Run Python scripts

Contents

Run Python scripts#

DPDispatcher can be used to directly run a single Python script:

dpdisp run script.py

The script must include inline script metadata compliant with PEP 723. An example of the script is shown below.

 1# /// script
 2# # dpdispatcher doesn't use `requires-python` and `dependencies`
 3# requires-python = ">=3"
 4# dependencies = [
 5# ]
 6# [tool.dpdispatcher]
 7# work_base = "./"
 8# forward_common_files=[]
 9# backward_common_files=[]
10# [tool.dpdispatcher.machine]
11# batch_type = "Shell"
12# local_root = "./"
13# context_type = "LazyLocalContext"
14# [tool.dpdispatcher.resources]
15# number_node = 1
16# cpu_per_node = 1
17# gpu_per_node = 0
18# group_size = 0
19# [[tool.dpdispatcher.task_list]]
20# # no need to contain the script filename
21# # `uv run` supports dependencies declared in the PEP-723 format
22# # See: https://docs.astral.sh/uv/guides/scripts/
23# command = "uv run"
24# # can be a glob pattern
25# task_work_path = "./"
26# forward_files = []
27# backward_files = ["log"]
28# ///
29
30print("hello world!")

The PEP 723 metadata entries for tool.dpdispatcher are defined as follows:

pep723:#
type: dict
argument path: pep723

PEP 723 metadata

work_base:#
type: str, optional, default: ./
argument path: pep723/work_base

Base directory for the work

forward_common_files:#
type: typing.List[str], optional, default: []
argument path: pep723/forward_common_files

Common files to forward to the remote machine

backward_common_files:#
type: typing.List[str], optional, default: []
argument path: pep723/backward_common_files

Common files to backward from the remote machine

machine:#
type: dict
argument path: pep723/machine

Machine configuration. See related documentation for details.

batch_type:#
type: str
argument path: pep723/machine/batch_type

Batch backend used to execute jobs. Option: Shell, PBS, DistributedShell, JH_UniScheduler, SlurmJobArray, LSF, OpenAPI, SGE, Torque, Slurm, Bohrium, Fugaku

local_root:#
type: str | NoneType
argument path: pep723/machine/local_root

Local project root used by DPDispatcher to find task directories and local files. If submission.work_base is a relative path, it is resolved inside this directory; if submission.work_base is absolute, it is used as-is and local_root is ignored.

remote_root:#
type: str | NoneType, optional
argument path: pep723/machine/remote_root

Remote root directory used by non-local contexts such as SSH. DPDispatcher creates and uses a submission-specific working directory beneath this root on the remote side. For SSHContext, this path should be absolute.

clean_asynchronously:#
type: bool, optional, default: False
argument path: pep723/machine/clean_asynchronously

Clean the remote working directory asynchronously after the job finishes. Avoid enabling this while debugging, because it can remove remote artifacts before you inspect them.

retry_count:#
type: int, optional, default: 3
argument path: pep723/machine/retry_count

How many times DPDispatcher will retry a failed job before raising an error.

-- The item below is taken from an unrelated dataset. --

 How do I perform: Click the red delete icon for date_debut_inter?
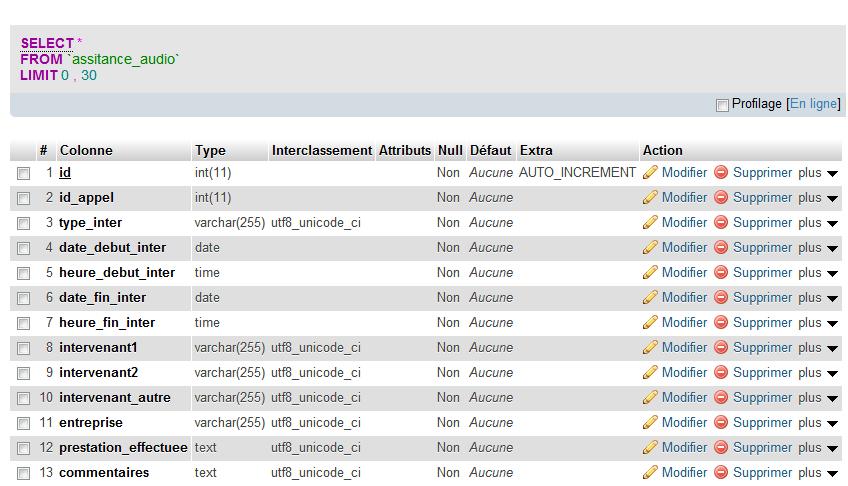(721, 247)
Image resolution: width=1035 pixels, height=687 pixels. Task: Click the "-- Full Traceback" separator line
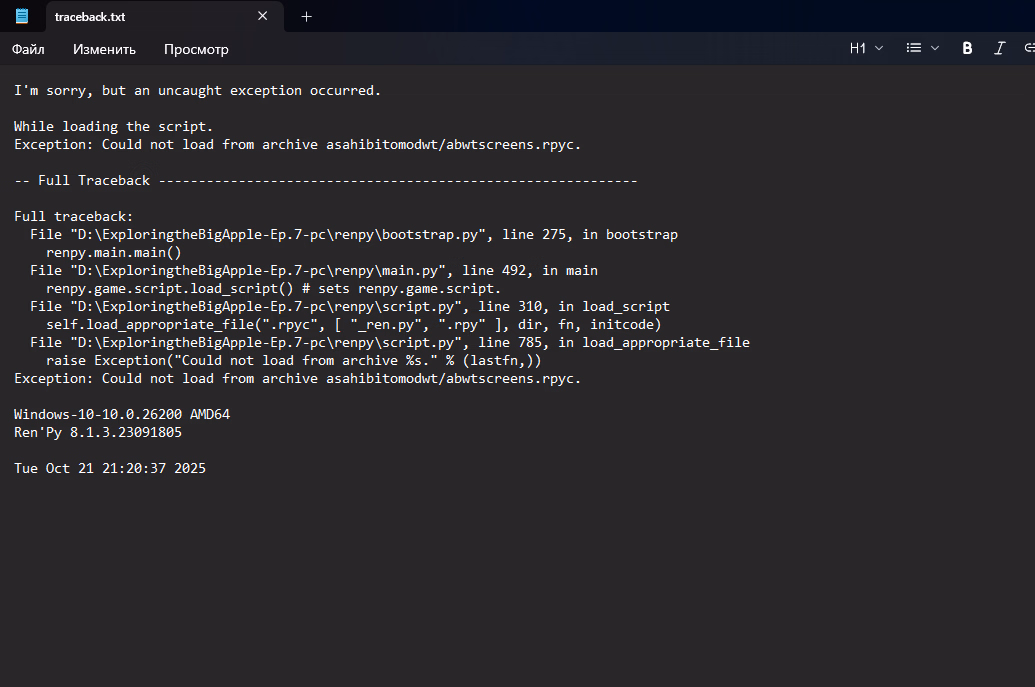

Depending on the value of context_type, different sub args are accepted.

context_type:#

Execution context / connection type used to reach the execution environment. Option: LazyLocalContext, SSHContext, BohriumContext, OpenAPIContext, LocalContext, HDFSContext

When |flag:pep723/machine/context_type|_ is set to BohriumContext (or its aliases bohriumcontext, Bohrium, bohrium, DpCloudServerContext, dpcloudservercontext, DpCloudServer, dpcloudserver, LebesgueContext, lebesguecontext, Lebesgue, lebesgue):

remote_profile:#
type: dict
argument path: pep723/machine[BohriumContext]/remote_profile

Configuration for Bohrium submission, including login credentials, project selection, and job-handling behavior.

email:#
type: str, optional
argument path: pep723/machine[BohriumContext]/remote_profile/email

Email address used to log in to Bohrium.

password:#
type: str, optional
argument path: pep723/machine[BohriumContext]/remote_profile/password

Password used together with email or phone login. If BOHR_TICKET is set, password-based login can be skipped.

phone:#
type: str, optional
argument path: pep723/machine[BohriumContext]/remote_profile/phone

Phone number used to log in when email is not used.

program_id:#
type: int, alias: project_id
argument path: pep723/machine[BohriumContext]/remote_profile/program_id

Program / project ID used to place uploaded jobs under the correct Bohrium project namespace.

retry_count:#
type: NoneType | int, optional, default: 2
argument path: pep723/machine[BohriumContext]/remote_profile/retry_count

How many times a terminated remote job is retried on the platform side before giving up.

ignore_exit_code:#
type: bool, optional, default: True
argument path: pep723/machine[BohriumContext]/remote_profile/ignore_exit_code

Whether a non-zero exit code from the remote platform is still treated as finished. If False, such jobs are marked as terminated.

keep_backup:#
type: bool, optional
argument path: pep723/machine[BohriumContext]/remote_profile/keep_backup

Whether to keep uploaded/downloaded zip archives in the local backup directory after transfer.

input_data:#
type: dict
argument path: pep723/machine[BohriumContext]/remote_profile/input_data

Platform-specific job configuration passed through to the Bohrium API.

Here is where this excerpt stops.